The Role of Exosomal lncRNAs in Mediating Apoptosis and Inflammation in UV-Induced Skin Photoaging

Kunjie Li ¹ Songfa Lin ¹ Pengjun Zhou ¹ Yanni Guo ¹ Shu Lin ^1,2* Chao Ji ^3*

• ¹ The Second Affiliated Hospital of Fujian Medical University, Quanzhou, China
• ² Garvan Institute of Medical Research, Darlinghurst, New South Wales, Australia
• ³ Department of Dermatology, First Affiliated Hospital of Fujian Medical University, Fuzhou, Fujian Province, China

The skin, as the body's largest organ, functions as a vital barrier against environmental insults. Chronic exposure to ultraviolet (UV) radiation significantly contributes to premature aging, or photoaging, which leads to DNA damage and disrupts repair mechanisms. Exosomes, which are small extracellular vesicles, play a key role in cellto-cell communication and might help mitigate the effects of photoaging by transporting bioactive molecules to skin cells. Long non-coding RNAs (lncRNAs) are increasingly recognized for their regulatory roles in the photoaging process, influencing stress responses and DNA repair; however, their involvement in exosomes in the context of skin aging is not yet well understood. In this study, we developed a photoaging model using SD rats subjected to UVA and UVB irradiation, which led to significant changes in the dermis such as increased dryness, wrinkles, pigmentation, and vascular alterations. Histological evaluations showed uneven thickening of the epidermis, degradation of collagen and elastic fibers, and cellular infiltration.Exosomes isolated from the dermal tissues exposed to UV radiation displayed altered size distributions. Transcriptomic analyses of the UV-treated rats identified 2,332 lncRNAs and 5,906 mRNAs that were differentially expressed, revealing significant involvement in pathways related to oxidative stress, apoptosis, and cellular stress responses. A cis-regulatory analysis identified 1,327 essential interactions between lncRNAs and mRNAs, highlighting their role in controlling inflammation and apoptosis. Importantly, both IL-1B and GADD45B levels were significantly increased in the exosomes and UV-challenged HaCaT cells, indicating their crucial roles in responding to UV-induced stress. This study highlights the significant role of exosomal lncRNAs in managing cellular reactions to UV-induced stress, impacting regulatory pathways associated with apoptosis, inflammation, and oxidative stress. These insights pave the way for the development of lncRNA-focused therapeutic approaches to address UV-induced skin damage.

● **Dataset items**
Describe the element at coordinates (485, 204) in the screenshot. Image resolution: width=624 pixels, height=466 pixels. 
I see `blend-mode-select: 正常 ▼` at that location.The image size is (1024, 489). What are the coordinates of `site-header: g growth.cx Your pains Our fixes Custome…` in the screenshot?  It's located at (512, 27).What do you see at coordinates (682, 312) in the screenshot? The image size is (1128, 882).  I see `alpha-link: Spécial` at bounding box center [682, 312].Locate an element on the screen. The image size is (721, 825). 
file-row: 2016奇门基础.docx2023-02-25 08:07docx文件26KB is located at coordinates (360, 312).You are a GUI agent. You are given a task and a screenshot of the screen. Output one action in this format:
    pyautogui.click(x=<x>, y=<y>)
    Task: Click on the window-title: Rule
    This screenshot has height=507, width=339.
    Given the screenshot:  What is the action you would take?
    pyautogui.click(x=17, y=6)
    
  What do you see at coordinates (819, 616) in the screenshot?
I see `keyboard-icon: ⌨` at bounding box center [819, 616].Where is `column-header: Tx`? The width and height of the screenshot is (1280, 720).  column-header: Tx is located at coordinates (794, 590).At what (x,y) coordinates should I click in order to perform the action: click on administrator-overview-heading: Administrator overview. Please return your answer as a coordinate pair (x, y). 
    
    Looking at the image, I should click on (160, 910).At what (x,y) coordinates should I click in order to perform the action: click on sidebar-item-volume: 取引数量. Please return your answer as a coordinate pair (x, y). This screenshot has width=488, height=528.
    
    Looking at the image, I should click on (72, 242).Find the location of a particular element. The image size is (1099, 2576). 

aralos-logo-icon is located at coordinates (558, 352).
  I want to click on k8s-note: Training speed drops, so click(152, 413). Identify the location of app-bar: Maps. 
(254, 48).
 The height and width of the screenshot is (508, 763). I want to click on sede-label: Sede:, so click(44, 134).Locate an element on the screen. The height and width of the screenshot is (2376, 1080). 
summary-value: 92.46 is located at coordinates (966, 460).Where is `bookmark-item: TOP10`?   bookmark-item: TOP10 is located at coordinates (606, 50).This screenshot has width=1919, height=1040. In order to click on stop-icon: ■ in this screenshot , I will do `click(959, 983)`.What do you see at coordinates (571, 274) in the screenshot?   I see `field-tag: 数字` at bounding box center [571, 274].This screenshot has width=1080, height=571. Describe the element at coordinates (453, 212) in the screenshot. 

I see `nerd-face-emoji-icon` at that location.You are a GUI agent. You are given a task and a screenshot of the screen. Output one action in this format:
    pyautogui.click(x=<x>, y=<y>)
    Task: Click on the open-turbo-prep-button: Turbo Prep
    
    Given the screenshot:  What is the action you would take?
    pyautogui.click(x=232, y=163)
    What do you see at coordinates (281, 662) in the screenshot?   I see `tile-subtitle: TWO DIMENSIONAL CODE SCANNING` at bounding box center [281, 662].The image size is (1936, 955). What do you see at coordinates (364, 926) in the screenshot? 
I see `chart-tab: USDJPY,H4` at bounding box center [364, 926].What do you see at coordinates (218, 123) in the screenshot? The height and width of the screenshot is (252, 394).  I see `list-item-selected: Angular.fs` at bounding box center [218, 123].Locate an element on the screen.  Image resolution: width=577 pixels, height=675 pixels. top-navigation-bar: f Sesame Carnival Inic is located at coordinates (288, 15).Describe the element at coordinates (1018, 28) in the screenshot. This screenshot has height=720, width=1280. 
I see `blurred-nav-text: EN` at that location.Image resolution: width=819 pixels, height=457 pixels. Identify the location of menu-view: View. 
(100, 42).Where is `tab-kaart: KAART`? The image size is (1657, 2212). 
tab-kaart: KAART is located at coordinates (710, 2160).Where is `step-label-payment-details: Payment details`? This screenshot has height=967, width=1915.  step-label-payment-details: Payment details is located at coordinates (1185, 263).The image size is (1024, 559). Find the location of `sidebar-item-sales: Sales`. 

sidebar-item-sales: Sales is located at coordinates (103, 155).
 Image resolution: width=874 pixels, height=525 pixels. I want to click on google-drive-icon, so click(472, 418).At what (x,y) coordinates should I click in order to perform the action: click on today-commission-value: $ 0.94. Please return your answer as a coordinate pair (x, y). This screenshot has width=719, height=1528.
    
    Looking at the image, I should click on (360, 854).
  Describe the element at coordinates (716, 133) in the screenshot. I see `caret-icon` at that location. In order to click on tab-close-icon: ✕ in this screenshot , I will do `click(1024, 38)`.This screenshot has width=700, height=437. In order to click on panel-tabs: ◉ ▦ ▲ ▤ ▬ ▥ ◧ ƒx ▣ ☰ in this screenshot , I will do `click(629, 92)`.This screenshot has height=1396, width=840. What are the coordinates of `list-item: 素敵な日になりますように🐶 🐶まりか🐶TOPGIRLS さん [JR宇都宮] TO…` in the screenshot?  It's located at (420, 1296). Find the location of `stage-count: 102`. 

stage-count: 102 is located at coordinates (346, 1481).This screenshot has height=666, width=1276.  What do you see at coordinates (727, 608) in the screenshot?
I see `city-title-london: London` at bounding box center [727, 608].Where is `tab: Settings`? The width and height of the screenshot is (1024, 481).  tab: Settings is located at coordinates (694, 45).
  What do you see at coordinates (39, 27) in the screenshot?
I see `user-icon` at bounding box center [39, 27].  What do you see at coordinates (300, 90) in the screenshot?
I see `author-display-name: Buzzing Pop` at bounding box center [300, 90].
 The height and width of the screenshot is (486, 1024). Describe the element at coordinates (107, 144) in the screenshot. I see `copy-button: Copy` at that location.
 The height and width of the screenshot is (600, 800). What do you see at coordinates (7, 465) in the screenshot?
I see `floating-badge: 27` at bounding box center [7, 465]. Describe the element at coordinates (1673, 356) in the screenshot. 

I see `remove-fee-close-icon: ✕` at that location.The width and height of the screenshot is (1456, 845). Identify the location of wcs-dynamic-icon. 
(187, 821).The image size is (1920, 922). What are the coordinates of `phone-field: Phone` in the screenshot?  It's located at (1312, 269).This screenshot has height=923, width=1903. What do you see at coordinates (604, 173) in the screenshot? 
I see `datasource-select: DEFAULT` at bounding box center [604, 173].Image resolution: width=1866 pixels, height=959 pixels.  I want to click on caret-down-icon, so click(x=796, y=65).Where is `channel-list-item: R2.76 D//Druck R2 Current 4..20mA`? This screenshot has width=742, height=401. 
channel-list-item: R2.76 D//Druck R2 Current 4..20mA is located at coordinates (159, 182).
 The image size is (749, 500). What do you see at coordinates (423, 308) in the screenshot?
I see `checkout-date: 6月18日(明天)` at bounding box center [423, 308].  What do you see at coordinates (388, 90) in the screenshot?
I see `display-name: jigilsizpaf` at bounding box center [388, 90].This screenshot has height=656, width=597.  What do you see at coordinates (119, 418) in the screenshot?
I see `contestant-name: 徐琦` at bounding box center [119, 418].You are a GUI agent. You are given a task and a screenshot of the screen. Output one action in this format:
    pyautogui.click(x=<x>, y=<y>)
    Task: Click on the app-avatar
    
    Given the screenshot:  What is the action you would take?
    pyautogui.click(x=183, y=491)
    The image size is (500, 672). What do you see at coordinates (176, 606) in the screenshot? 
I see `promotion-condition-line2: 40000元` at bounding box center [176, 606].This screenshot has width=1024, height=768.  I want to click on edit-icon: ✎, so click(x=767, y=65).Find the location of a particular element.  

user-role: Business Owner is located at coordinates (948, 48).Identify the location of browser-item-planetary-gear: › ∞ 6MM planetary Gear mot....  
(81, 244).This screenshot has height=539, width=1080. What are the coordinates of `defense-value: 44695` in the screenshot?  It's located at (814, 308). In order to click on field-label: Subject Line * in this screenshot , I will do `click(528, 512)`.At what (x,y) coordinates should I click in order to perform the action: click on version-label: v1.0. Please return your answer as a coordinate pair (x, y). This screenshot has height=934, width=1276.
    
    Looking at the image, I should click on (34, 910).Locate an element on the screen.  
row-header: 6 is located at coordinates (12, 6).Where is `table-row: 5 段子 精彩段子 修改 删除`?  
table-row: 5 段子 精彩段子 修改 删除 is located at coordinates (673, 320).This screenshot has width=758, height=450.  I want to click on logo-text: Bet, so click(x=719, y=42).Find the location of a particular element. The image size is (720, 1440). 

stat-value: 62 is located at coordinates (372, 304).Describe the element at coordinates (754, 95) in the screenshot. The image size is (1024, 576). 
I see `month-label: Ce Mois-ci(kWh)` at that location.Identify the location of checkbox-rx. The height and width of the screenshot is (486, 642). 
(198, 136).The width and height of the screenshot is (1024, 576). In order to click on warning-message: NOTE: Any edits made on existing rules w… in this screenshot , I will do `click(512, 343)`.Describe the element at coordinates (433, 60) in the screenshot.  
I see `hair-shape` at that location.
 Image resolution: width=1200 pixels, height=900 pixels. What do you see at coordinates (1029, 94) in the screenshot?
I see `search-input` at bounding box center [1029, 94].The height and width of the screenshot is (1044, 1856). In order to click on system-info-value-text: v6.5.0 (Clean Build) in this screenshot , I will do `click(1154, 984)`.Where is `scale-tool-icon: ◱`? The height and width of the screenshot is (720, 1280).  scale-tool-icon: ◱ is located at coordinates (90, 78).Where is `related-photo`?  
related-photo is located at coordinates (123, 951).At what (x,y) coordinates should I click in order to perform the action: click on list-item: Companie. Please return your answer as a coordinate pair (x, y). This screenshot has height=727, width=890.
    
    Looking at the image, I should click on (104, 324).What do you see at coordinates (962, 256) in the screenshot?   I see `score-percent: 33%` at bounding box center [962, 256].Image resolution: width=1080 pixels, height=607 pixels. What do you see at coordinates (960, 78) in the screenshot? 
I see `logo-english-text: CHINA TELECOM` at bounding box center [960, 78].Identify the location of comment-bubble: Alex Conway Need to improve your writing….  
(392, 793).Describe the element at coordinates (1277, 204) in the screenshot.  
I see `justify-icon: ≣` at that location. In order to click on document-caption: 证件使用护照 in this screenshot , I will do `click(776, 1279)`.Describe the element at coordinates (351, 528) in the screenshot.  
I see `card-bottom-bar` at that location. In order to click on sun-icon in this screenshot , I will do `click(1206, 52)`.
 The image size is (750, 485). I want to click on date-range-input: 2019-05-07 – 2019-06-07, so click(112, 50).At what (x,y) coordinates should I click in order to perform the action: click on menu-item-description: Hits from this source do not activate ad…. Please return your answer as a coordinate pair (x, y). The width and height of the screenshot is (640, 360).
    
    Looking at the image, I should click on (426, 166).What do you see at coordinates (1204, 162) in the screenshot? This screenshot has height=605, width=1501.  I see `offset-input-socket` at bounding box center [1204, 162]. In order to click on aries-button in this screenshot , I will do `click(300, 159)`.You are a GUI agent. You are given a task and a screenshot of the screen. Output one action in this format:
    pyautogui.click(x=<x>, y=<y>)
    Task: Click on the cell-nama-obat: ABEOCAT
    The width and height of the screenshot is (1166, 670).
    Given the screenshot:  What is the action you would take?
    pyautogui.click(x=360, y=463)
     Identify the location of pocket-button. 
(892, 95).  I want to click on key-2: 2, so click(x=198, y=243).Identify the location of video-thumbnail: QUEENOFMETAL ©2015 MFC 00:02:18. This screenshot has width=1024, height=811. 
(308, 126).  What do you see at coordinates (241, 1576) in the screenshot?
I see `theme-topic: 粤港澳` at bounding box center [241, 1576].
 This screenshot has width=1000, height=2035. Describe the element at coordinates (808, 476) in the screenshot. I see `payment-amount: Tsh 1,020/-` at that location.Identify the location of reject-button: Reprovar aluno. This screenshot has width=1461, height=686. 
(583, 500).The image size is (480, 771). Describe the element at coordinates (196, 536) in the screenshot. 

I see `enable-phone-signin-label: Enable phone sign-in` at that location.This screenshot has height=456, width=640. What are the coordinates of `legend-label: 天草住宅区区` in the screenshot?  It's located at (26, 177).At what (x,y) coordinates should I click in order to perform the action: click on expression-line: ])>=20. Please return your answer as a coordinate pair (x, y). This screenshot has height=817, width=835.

● **Instructions for the task**
Condense the paragraph in the photoaging abstract that begins "The skin, as the body's largest organ" into a bulleted list that keeps its main facts.

● **Answer below**
- The skin is the body's largest organ and a barrier against the environment. Chronic UV exposure causes photoaging, damaging DNA and disrupting repair.
- Exosomes are small extracellular vesicles that carry bioactive molecules between cells and might help counter photoaging.
- Long non-coding RNAs (lncRNAs) regulate photoaging through stress responses and DNA repair, but their role in exosomes during skin aging is poorly understood.
- SD rats irradiated with UVA and UVB developed dermal dryness, wrinkles, pigmentation and vascular changes.
- Histology showed uneven epidermal thickening, degraded collagen and elastic fibers, and cellular infiltration. Exosomes from UV-exposed dermis had altered size distributions.
- Transcriptomics found 2,332 lncRNAs and 5,906 mRNAs differentially expressed, involving oxidative stress, apoptosis and cellular stress pathways.
- Cis-regulatory analysis identified 1,327 key lncRNA–mRNA interactions linked to inflammation and apoptosis.
- IL-1B and GADD45B rose significantly in the exosomes and in UV-challenged HaCaT cells.
- Exosomal lncRNAs shape cellular responses to UV stress, pointing toward lncRNA-focused therapies for UV-induced skin damage.